D'amour et de désolation
de Gabriela Mistral

critiqué par Septularisen, le 26 juillet 2015
(Luxembourg - 50 ans)


La note:  étoiles
Et je les ai perdus, sans un cri d'agonie...
Bien avant le grand poète Pablo NERUDA il y avait déjà au Chili… Gabriela MISTRAL (Lucila GODOY ALCAYAGA 1889-1957), aujourd’hui totalement tombée dans l’oubli, cette institutrice, puis diplomate, donna pourtant à la poésie de son pays, ses premières lettres de noblesse et son premier Prix Nobel de Littérature. M. Claude COUFFON nous offre donc ici une sélection et une traduction remarquable des poèmes de cette œuvre magistrale.

Influencée par Fréderic MISTRAL et Gabriele D’ANNUNZIO, la poésie de Mme. Gabriela MISTRAL est toute entière dominée par ses grandes passions : les enfants, pour qui elle composera d'ailleurs des berceuses des rondes et des chansons (Petits pieds d'enfant, / bijoux de souffrance, / ah! comme les gens / passent sas vous voir) ; la maternité rêvée (C'est là une maternité / qui ne lasse pas ma poitrine, / et c'est une extase que j'ai / liberée de la grande mort!) ; les mystères de la mort, (Les os des morts / ont un pouvoir plus grand que la chair des vivants) ; la foi (Arrache-le, seigneur, à ces fatales mains / ou plonge-le sinon dans ton sommeil sans fin!) ; le temps qui passe (J’ai maintenant trente ans et la cendre précoce / de la mort jaspe mes tempes) et bien sûr l’amour (…en ces jours de l’extase ardente / où mes os eux-mêmes tremblaient sous ton roucoulement), et les élans à la splendeur de la nature sud-américaine ( tu entends saillir le puma / et déferler les avalanches, et ton propre amour, tu l'écoutes / dans les bonds puissants de ta lave...)…

C’est une poésie simple, d’une grande sensibilité, d'une grande mélancolie et d'une grande tristesse, avec ses déchirements et ses drames. C'est parfois un peu hermétique, un peu obscur au premier abord, surtout du fait que c'est une poésie liée à l’histoire, la géographie, la littérature de l’Amérique du Sud en général et du Chili en particulier. Il y a aussi de nombreux éléments biographiques qui reviennent sans cesse dans cette poésie, et donc connaître un minimum la vie et l’œuvre de la poétesse chilienne avant de se lancer dans la lecture de ses vers est absolument indispensable.

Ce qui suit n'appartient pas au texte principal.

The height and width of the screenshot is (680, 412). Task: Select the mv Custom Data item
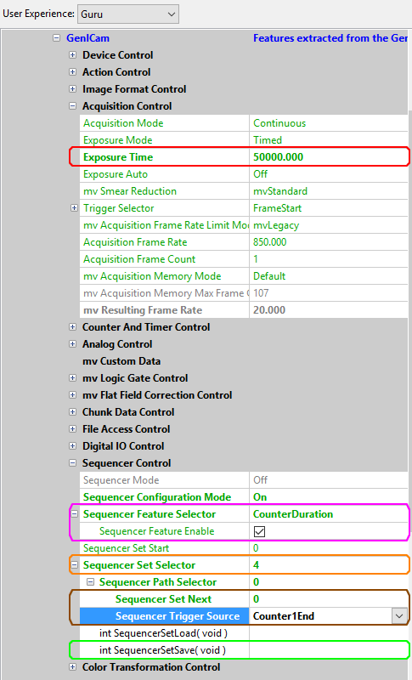click(x=121, y=360)
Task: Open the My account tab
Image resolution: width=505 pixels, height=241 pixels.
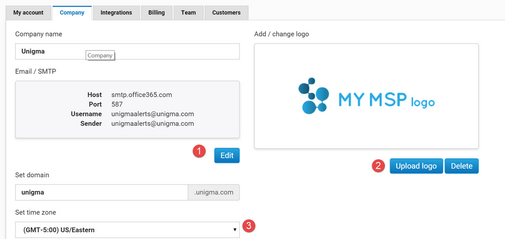Action: [28, 13]
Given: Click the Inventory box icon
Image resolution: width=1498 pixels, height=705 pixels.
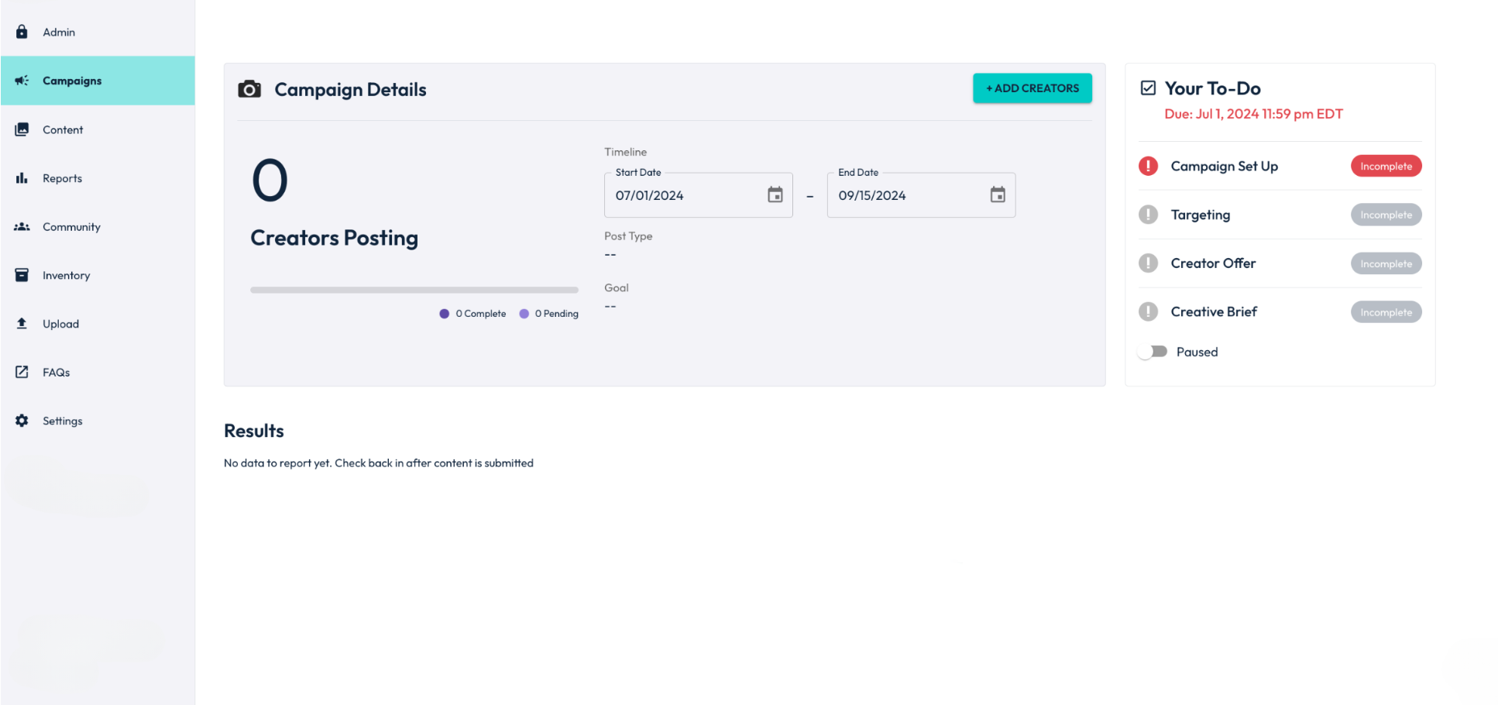Looking at the screenshot, I should [22, 275].
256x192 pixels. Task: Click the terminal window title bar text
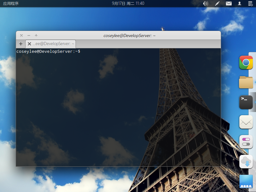(129, 36)
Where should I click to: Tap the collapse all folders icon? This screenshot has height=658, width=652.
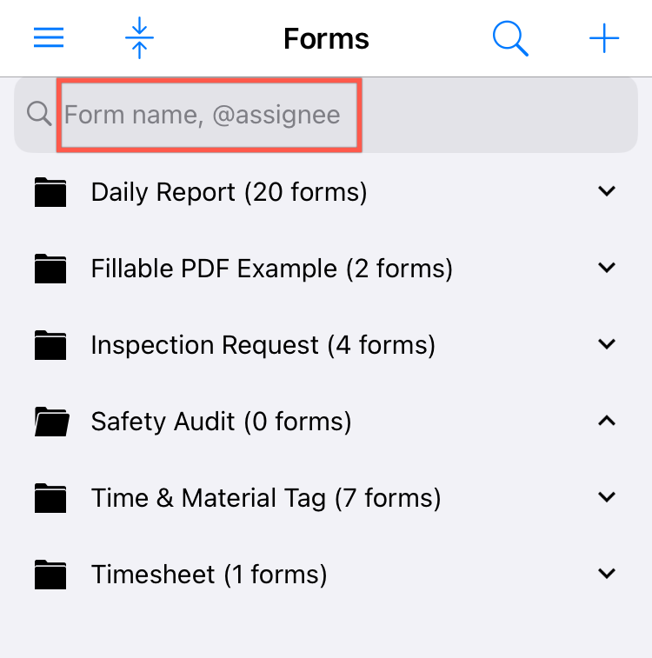(139, 38)
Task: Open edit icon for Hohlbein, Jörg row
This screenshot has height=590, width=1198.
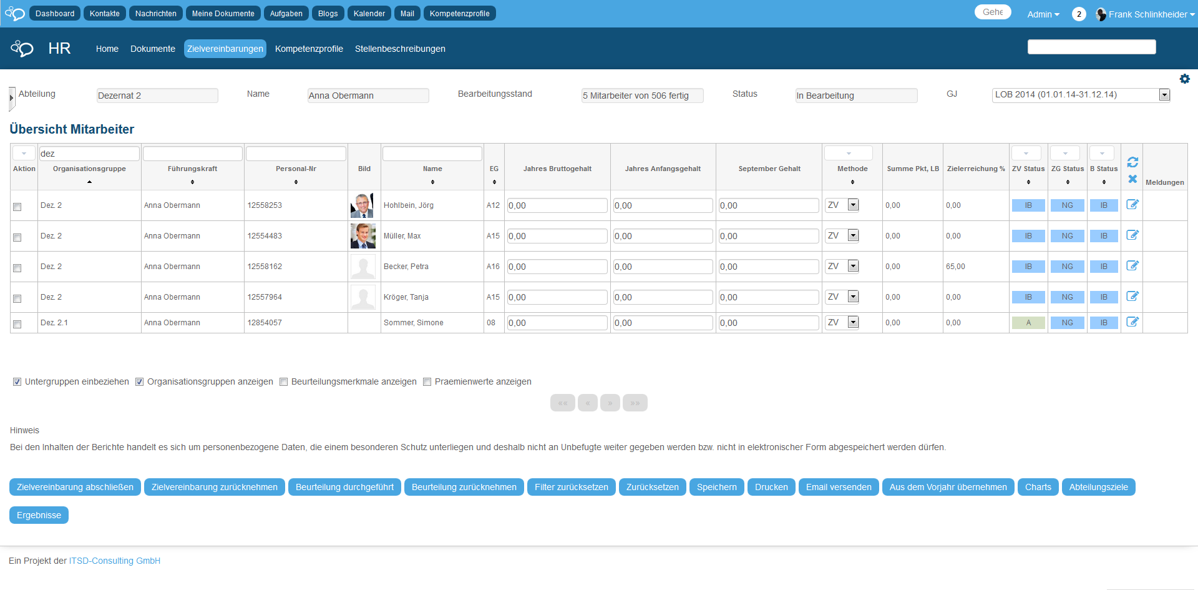Action: pyautogui.click(x=1132, y=205)
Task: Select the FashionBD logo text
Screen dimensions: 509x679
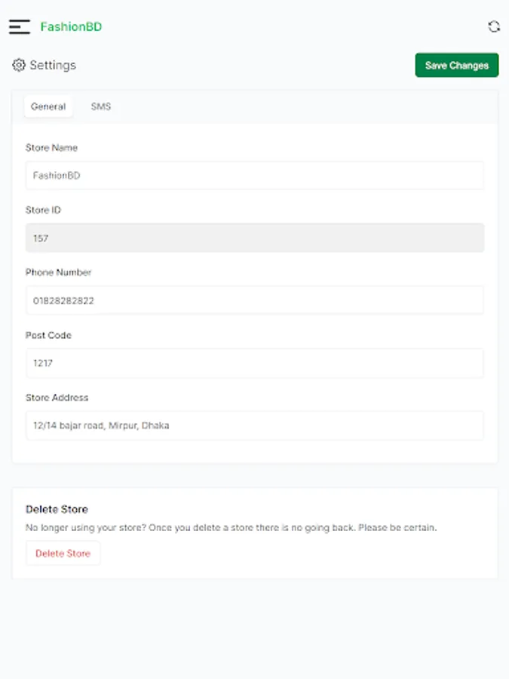Action: pyautogui.click(x=72, y=27)
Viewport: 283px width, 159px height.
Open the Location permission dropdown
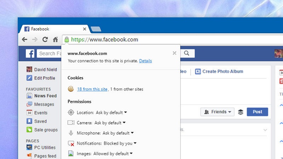tap(111, 113)
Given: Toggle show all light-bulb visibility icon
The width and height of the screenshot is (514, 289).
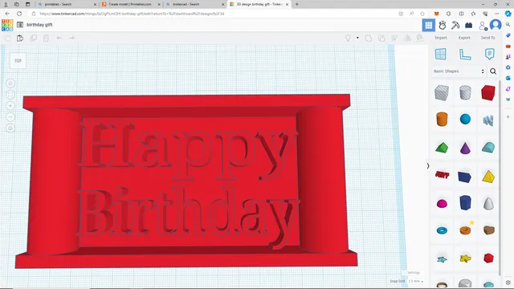Looking at the screenshot, I should click(x=348, y=38).
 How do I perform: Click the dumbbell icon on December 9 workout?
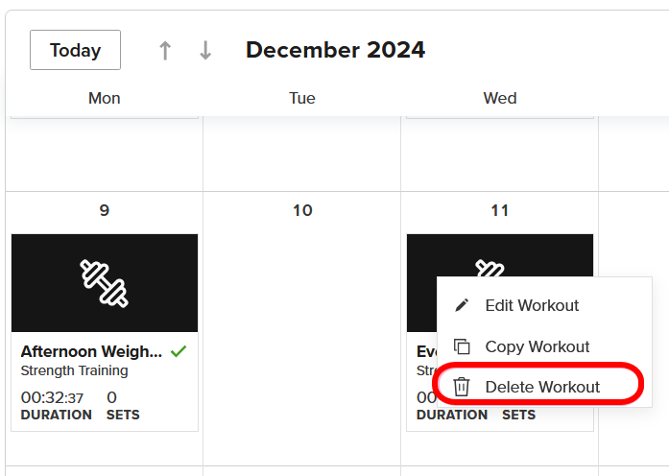point(104,283)
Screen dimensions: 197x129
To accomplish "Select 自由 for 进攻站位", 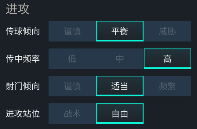I will tap(120, 113).
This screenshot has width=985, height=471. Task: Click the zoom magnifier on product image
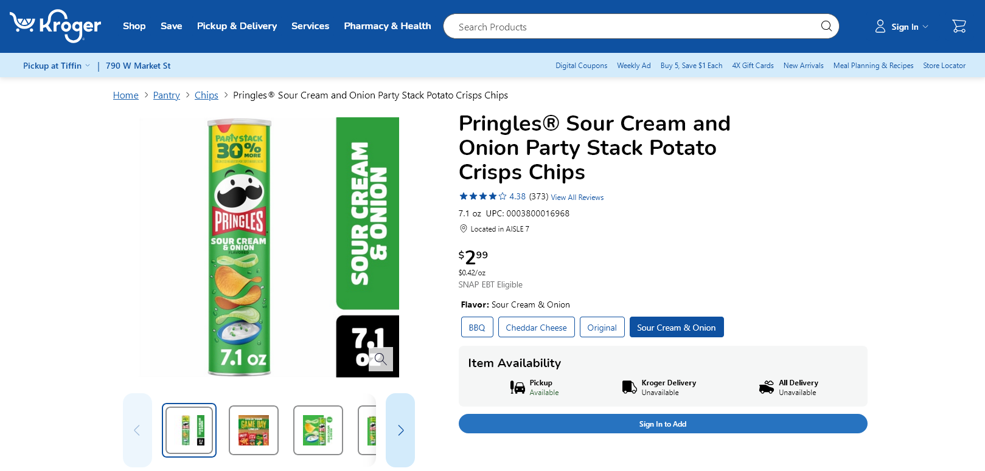381,359
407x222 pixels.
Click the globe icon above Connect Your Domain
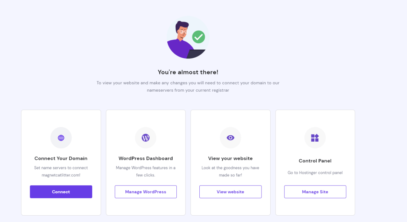click(x=61, y=138)
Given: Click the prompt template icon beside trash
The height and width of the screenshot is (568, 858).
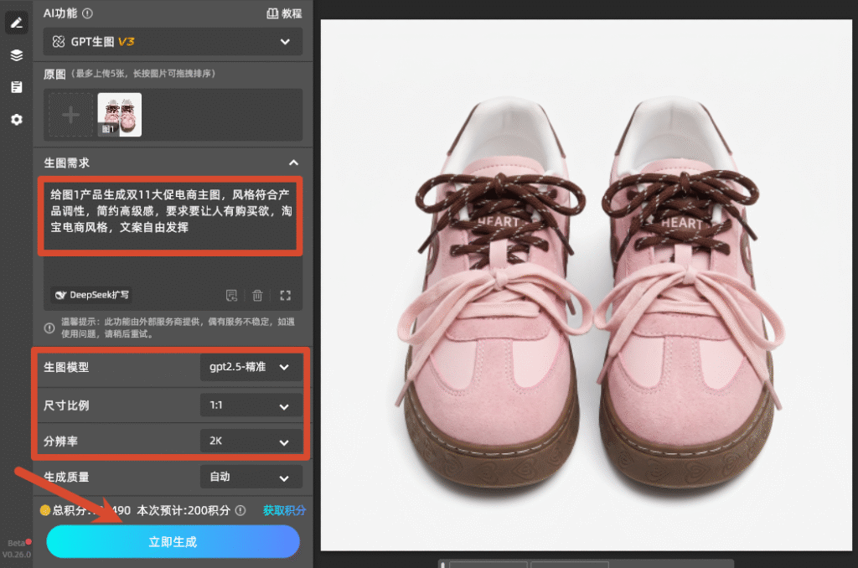Looking at the screenshot, I should (x=231, y=296).

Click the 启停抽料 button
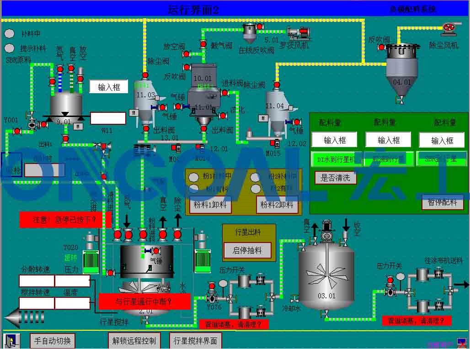pos(247,250)
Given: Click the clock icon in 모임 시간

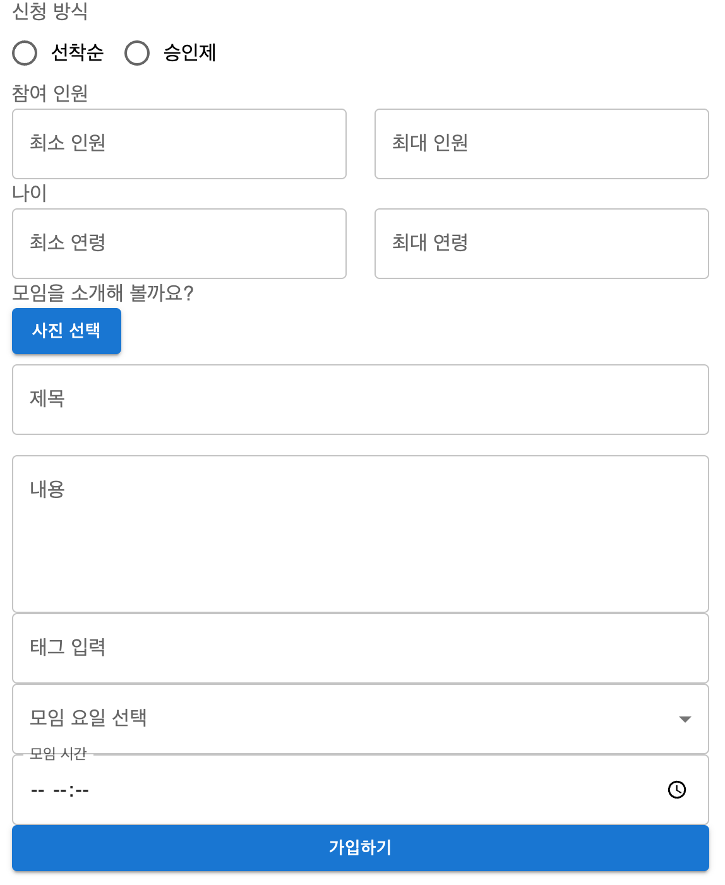Looking at the screenshot, I should [x=676, y=790].
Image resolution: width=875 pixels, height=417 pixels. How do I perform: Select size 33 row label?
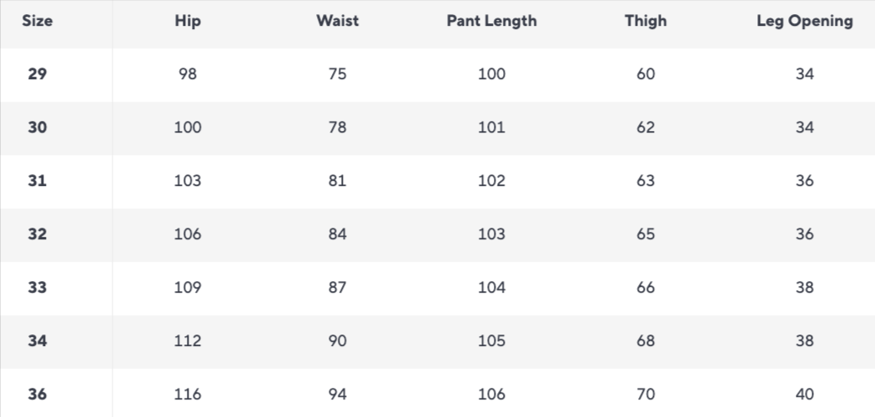tap(38, 288)
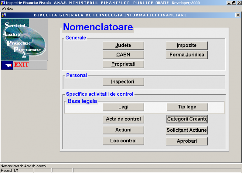Open the Solicitant Actiune list
Image resolution: width=242 pixels, height=173 pixels.
[187, 130]
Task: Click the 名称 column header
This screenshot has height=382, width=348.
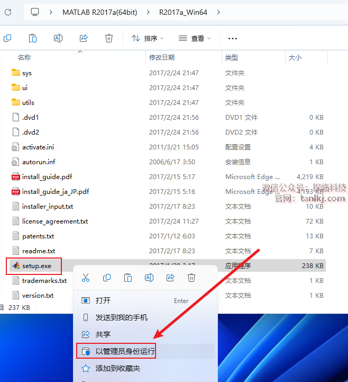Action: [x=24, y=57]
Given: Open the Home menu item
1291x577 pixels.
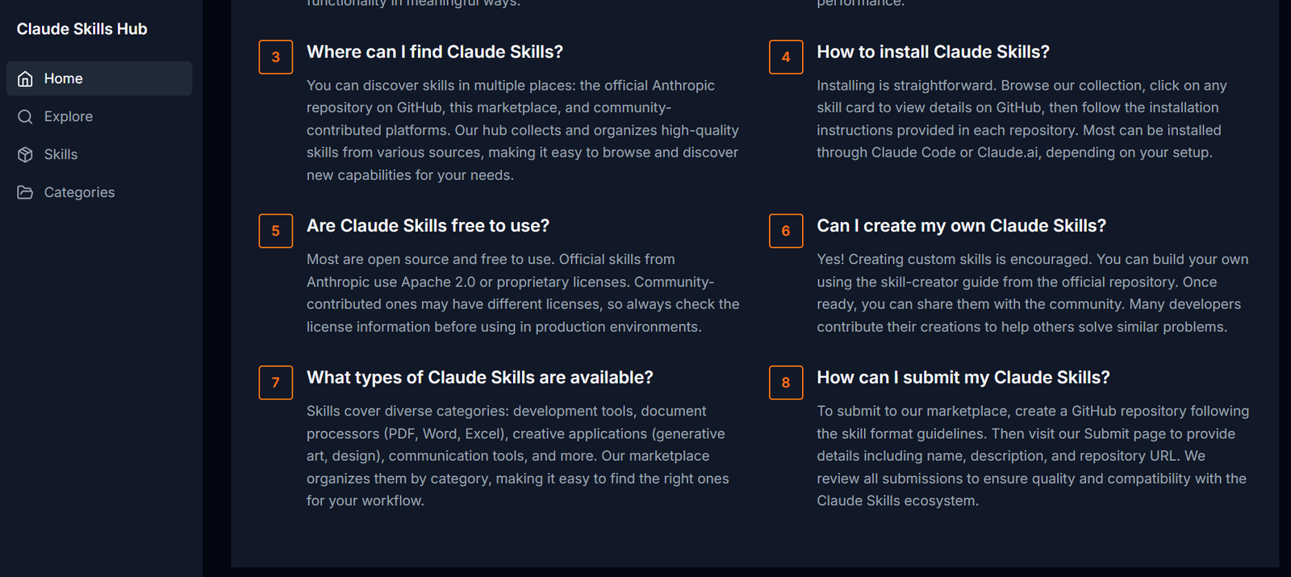Looking at the screenshot, I should click(x=64, y=79).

Après, il n'y a plus qu'une chose à dire : Qu'est-ce que c'est beau, mais quest-ce que c'est beau! Avec des envolées lyriques, et des images comme je n'en avais pas lu depuis longtemps... Mais, assez de bavardages, jugez par vous mêmes...

ABSENCE (Auscencia), tiré recueil « Coupe d’arbres » (Tala), 1938.

Mon corps te quitte goutte à goutte
Te quitte mon visage comme une huile sourde ;
te quittent mes mains comme un mercure épandu,
te quittent mes pieds en deux temps de poussière.

Oui, tout te quitte, tout nous quitte !

Te quitte ma voix qui te muait en cloche
fermée à tout ce qui n’est pas ce que nous sommes.
Et te quittent mes gestes que je dévidais
de ma navette tisserande sous tes yeux.
Te quitte le regard qui, lorsqu’il te regarde,
au tien apporte l’orne et le genévrier.

Je te quitte et m’en vais avec ta propre haleine ;
je suis la moiteur de ton corps qui s’évapore.
Je te quitte et m’en vais avec sommeil et veille,
et dans ton souvenir le plus clair je m’efface.
Et je deviens dans ta mémoire comme ceux
qui dans les plaines et les bois ne sont pas nés.

Serais-je sang et je m’en irais dans les paumes
de tes mains au travail, dans ta bouche de moût.
Serais-je tes entrailles, je serais brûlée
dans tes pas que jamais, plus jamais, je n’entends,
et dans ta passion qui tonitrue dans la nuit
comme dans leur démence les mers esseulées.

Oui, tout nous quitte, tout nous quitte !

Écoutez le poème en version originale ici : https://www.youtube.com/watch?v=IPtSYQcfawQ
(Attention, le dernier couplet n’est pas lu !...)

Voilà, je n’ai rien à ajouter de plus, mais si vous voulez lire quelques-uns des plus beaux poèmes de toute la poésie féminine espagnole, vous savez ce qu’il vous reste à faire !...

Rappelons que l’œuvre de Gabriela MISTRAL a été récompensée par Le Prix Nobel de Littérature en 1945. Elle est le premier écrivain hispano-américain lauréat du prix.